En los últimos 58 años hubo 52 con déficit fiscal. Las consecuencias previsibles son la alta inflación y el exceso de endeudamiento que lleva al default. La actual crisis encuadra dentro de esta misma lógica.

REDACCIÓN MDZ ONLINE

Los ingresos del Estado sólo cubre el 85% de sus gastos. Más de medio siglo con el sector público gastanto por encima de lo que recauda.  Alto y sistemático déficit fiscal lleva a la emisión espuria que genera inflación, crecimiento insostenible de la deuda pública y un entorno anti exportador que motoriza la restricción externa y obstaculiza el desarrollo social.

Causas de la inflación y crisis del 2018 . En el diagnóstico oficial se pone énfasis en la mala cosecha del 2018 y las condiciones desfavorables en los mercados financieros internacionales como los principales factores causantes de este frustrante desempeño. Entre la mayoría de la oposición la atribución es a los errores del gobierno nacional. Un enfoque alternativo es indagar si este rebrote recesivo, inflacionario y de alto endeudamiento público obedece a factores circunstanciales o, por el contrario, responde a causas más estructurales .

Las cuentas públicas en las últimas seis décadas.

  • Entre 1961 y el 2002 pasaron 42 años de los cuales todos fueron deficitarios y los ingresos genuinos del Estado nacional sólo alcanzaron a financiar el 80% del gasto.

  • Entre el 2003 y el 2008 fueron los únicos años superavitarios donde los ingresos del Estado superaron en promedio un 5% el gasto público.

  • Entre 2009 y el 2018 pasaron otros 10 años los cuales todos volvieron a ser deficitarios y los ingresos del Estado apenas financiaron el 90% del gasto público.

  • Conclusión : Se acumula más de medio siglo de déficits sistemáticos durante los cuales sólo se alcanzó a financiar con recursos genuinos, en promedio, el 85% del gasto público.

¿De qué otra manera puede financiarse un déficit fiscal estructural y permanente del orden del 15% del total de los gastos si no es con emisión monetaria y/o endeudamiento público? Dado que no hay vías alternativas, las consecuencias previsibles son la alta inflación y el exceso de endeudamiento que lleva al default . La actual crisis encuadra dentro de esta misma lógica. Por eso, es erróneo basar las explicaciones en hechos circunstanciales como la sequía, el contexto internacional o las malas estrategias del gobierno nacional. Mientras el sector público sea estructuralmente deficitario no hay posibilidades de emprender el desarrollo económico y social .

La restricción externa –es decir, la incapacidad del sector exportador para generar divisas suficientes para financiar un proceso sostenido de crecimiento– es una derivación del desorden fiscal. La Argentina cuenta con un sector productivo muy competitivo, pero sus posibilidades de exportar y generar divisas son cercenadas por un Estado degradado que genera impuestos distorsivos, insuficiencia de infraestructura, escaso apoyo al desarrollo tecnológico, altas tasas de interés, alta inflación e incertidumbre de largo plazo. En otras palabras, para superar la restricción externa hay que ordenar el Estado .
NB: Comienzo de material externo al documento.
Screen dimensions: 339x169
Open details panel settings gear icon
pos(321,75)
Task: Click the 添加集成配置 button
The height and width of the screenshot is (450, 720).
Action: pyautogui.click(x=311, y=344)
Con equilibrio fiscal se pueden evitar la emisión inflacionaria y el endeudamiento insostenible. Así, crear las condiciones para desmantelar las políticas anti-exportadoras que quitan competitividad a los sectores productivos . Para ello, el debate político debería estar menos centrado en hechos circunstanciales y más en el abordaje con seriedad y profesionalismo de las estrategias para equilibrar estructuralmente al Estado.